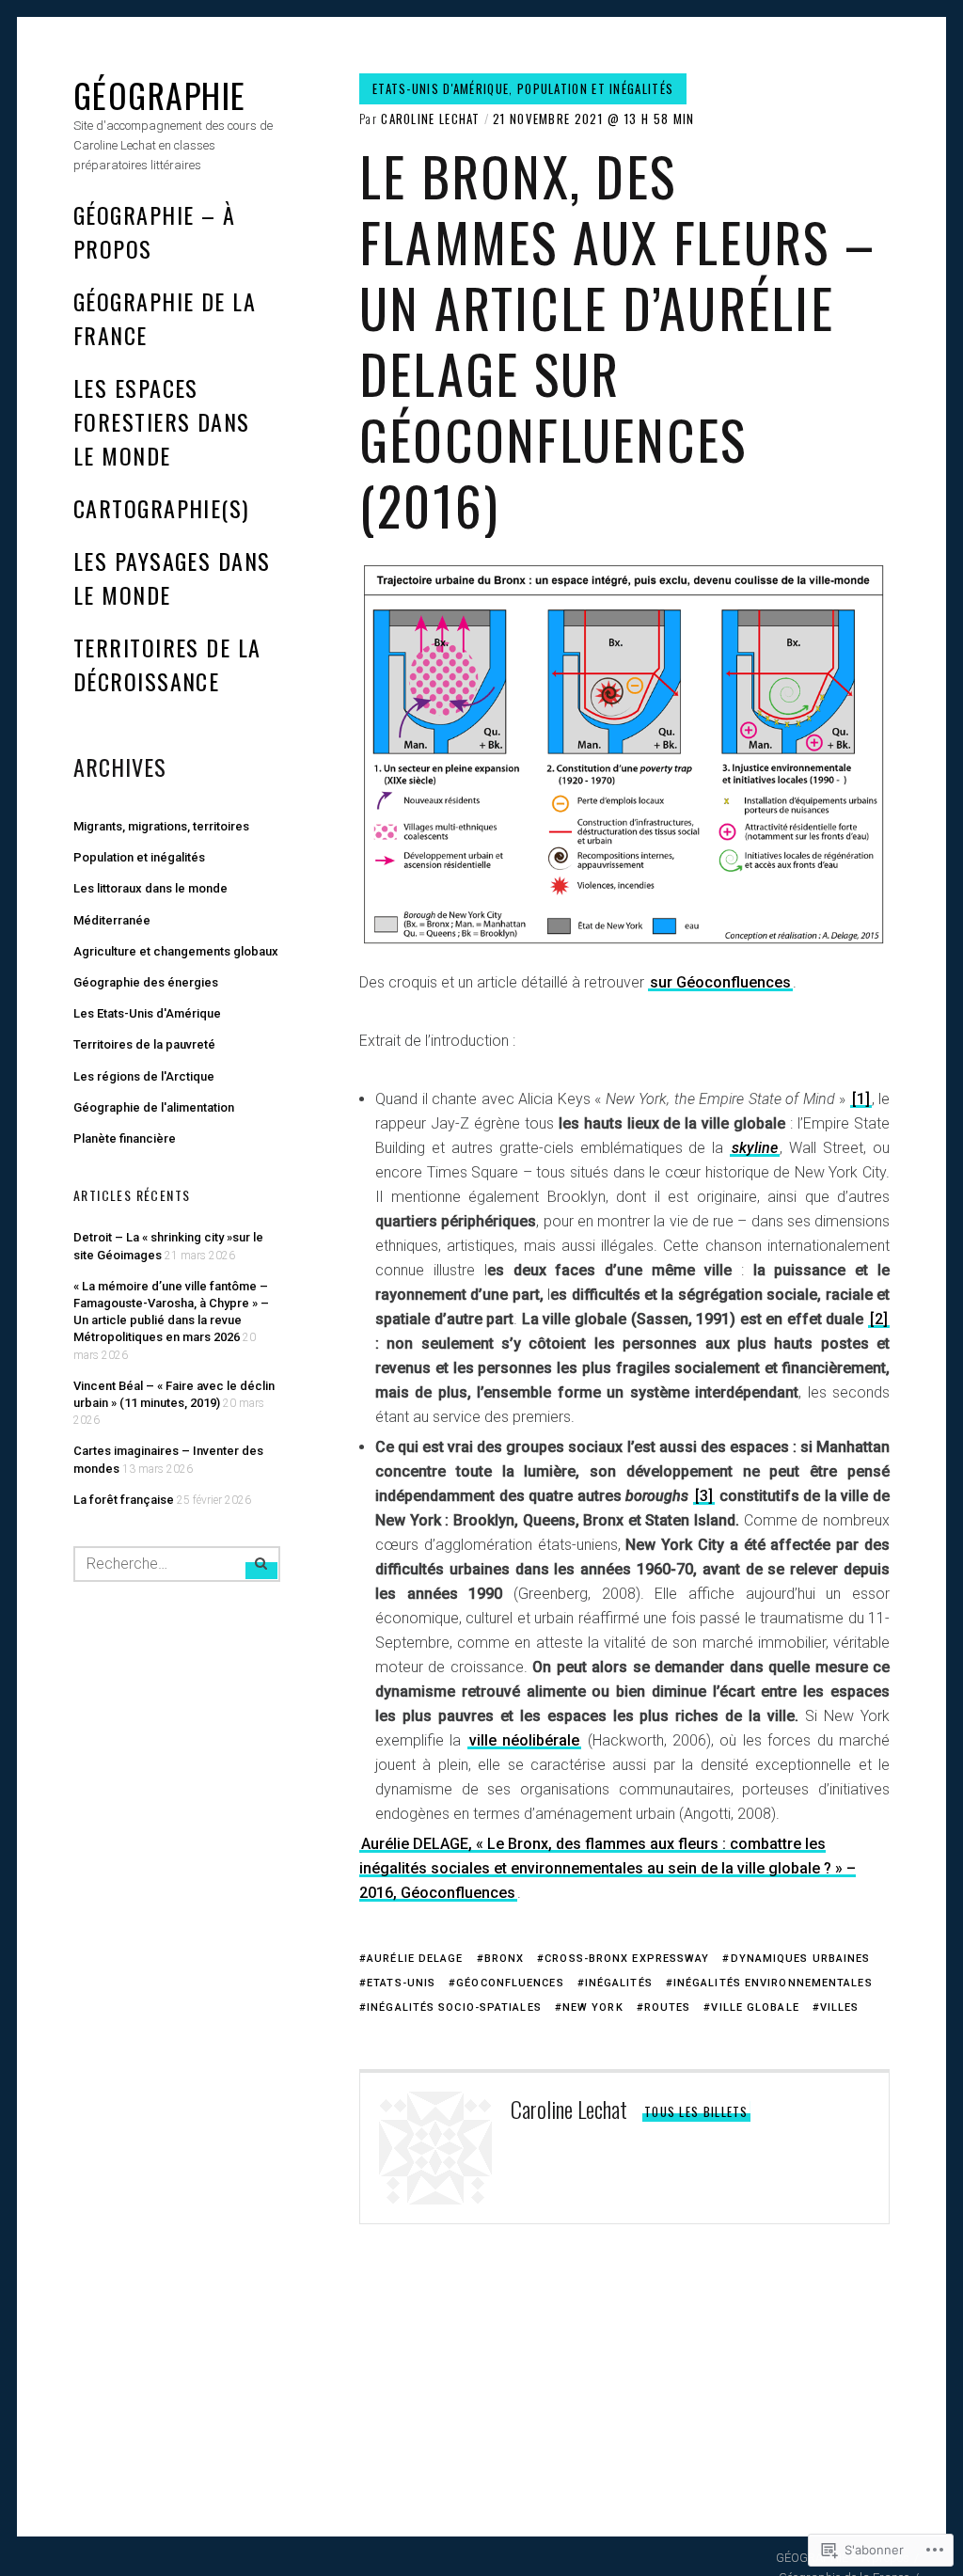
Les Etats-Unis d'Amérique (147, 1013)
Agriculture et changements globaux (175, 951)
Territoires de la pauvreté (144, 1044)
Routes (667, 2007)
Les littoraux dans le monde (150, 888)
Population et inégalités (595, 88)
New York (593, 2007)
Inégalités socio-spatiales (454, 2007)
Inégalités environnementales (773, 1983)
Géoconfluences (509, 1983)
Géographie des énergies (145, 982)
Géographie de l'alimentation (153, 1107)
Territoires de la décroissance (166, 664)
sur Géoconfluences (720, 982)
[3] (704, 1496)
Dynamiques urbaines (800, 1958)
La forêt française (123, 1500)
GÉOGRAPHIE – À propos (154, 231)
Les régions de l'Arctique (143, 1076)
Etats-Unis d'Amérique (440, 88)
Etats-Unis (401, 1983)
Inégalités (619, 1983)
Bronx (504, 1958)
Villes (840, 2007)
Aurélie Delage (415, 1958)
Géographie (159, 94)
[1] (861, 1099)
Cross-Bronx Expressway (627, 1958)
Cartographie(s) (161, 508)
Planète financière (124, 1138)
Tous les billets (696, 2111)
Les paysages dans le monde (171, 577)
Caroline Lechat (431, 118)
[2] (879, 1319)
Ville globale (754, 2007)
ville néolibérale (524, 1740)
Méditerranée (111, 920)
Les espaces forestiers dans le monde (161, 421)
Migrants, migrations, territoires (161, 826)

□ □ □ □

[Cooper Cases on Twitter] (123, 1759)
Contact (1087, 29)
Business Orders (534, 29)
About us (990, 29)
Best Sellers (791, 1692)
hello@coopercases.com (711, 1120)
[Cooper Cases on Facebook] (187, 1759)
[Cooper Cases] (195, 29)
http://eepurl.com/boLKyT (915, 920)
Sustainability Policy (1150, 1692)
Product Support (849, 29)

□ □ □ □

Could you set down, word for word, only the lines above from the line with "Bronx (504, 1958)" to the line with "Migrants, migrations, territoires (161, 826)", including both?

▶ [ANSWER BOX]
Bronx (504, 1958)
Villes (840, 2007)
Aurélie Delage (415, 1958)
Géographie (159, 94)
[1] (861, 1099)
Cross-Bronx Expressway (627, 1958)
Cartographie(s) (161, 508)
Planète financière (124, 1138)
Tous les billets (696, 2111)
Les paysages dans le monde (171, 577)
Caroline Lechat (431, 118)
[2] (879, 1319)
Ville globale (754, 2007)
ville néolibérale (524, 1740)
Méditerranée (111, 920)
Les espaces forestiers dans le monde (161, 421)
Migrants, migrations, territoires (161, 826)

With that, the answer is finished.